Jan Barlow, 26, was home Wednesday after being treated at St. Mary’s Regional Hospital.

“He was bit really bad. The dog bit him and shook him,” his wife said. “It went almost to the bone.”

Frazier had lunged at Jan Barlow in the studio when he tried to hug his wife after she found the dead Siamese kitten, Murphy, which was still warm.

“I kicked him and then he wanted to bite me, too, but I ran to the laundry room,” Rini Barlow said. The couple took refuge in the closed room and called police, but Rini Barlow said Frazier knew how to open a door by turning the knob.

When police arrived, the couple escaped to the front lawn while the dog barked at them from an upstairs bedroom.

While police in the yard tried to figure out how to subdue the Great Dane, Rini Barlow screamed up at her pet as it glared from an upstairs window.

“You killed my cat. You killed Murphy,” she yelled, clutching a small Pekinese named Cocoa in her arms. “Why did you do this to me, Frazier? It’s not fair.”

The dog had been acting aggressively in the last month, she said.
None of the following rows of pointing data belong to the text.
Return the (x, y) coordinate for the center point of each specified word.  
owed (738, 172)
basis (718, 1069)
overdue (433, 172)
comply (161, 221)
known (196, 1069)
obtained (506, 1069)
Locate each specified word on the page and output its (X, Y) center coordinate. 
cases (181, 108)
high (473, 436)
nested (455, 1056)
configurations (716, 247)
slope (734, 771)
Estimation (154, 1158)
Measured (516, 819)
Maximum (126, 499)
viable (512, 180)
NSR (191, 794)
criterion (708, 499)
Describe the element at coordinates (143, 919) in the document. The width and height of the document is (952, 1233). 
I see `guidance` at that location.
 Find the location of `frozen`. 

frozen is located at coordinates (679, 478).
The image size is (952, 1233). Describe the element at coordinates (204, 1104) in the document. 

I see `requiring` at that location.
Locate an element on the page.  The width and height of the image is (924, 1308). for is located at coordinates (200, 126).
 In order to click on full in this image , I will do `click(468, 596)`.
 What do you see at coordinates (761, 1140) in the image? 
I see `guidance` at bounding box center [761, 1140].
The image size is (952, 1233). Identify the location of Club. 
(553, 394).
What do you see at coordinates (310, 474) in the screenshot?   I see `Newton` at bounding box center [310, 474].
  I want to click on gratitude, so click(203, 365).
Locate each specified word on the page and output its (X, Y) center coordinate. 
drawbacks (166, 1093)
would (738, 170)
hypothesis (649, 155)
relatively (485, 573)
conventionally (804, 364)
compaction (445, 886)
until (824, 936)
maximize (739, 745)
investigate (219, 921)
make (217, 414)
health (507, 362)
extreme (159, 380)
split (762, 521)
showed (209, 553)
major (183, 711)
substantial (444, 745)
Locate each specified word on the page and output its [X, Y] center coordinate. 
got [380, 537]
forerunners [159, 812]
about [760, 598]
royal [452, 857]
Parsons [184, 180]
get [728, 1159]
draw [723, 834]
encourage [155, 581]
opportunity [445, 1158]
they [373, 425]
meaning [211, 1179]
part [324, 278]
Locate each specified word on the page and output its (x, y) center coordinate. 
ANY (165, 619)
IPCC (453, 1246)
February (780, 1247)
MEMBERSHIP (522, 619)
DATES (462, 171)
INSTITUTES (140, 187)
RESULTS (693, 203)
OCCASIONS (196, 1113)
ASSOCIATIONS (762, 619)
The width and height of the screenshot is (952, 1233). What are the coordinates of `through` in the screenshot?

“He’s like our kid, but he’s gone crazy,” Rini said, saying the Great Dane had been raised to hunt bear, Rini Barlow said.

While the fictitious Cujo’s behavioral change was linked to a bite from a rabid bat, the Barlows could only speculate on what happened to their pet.

The couple had put the Great Dane on a low-protein diet and hired an animal behaviorist recently because he had been acting strangely, but the attempt to help him appeared to have failed, Rini said.

In determining Frazier’s fate, she suggested that the dog was too old to be re-trained.

“I say just put him to sleep,” she said. “I don’t want this to happen to someone else.”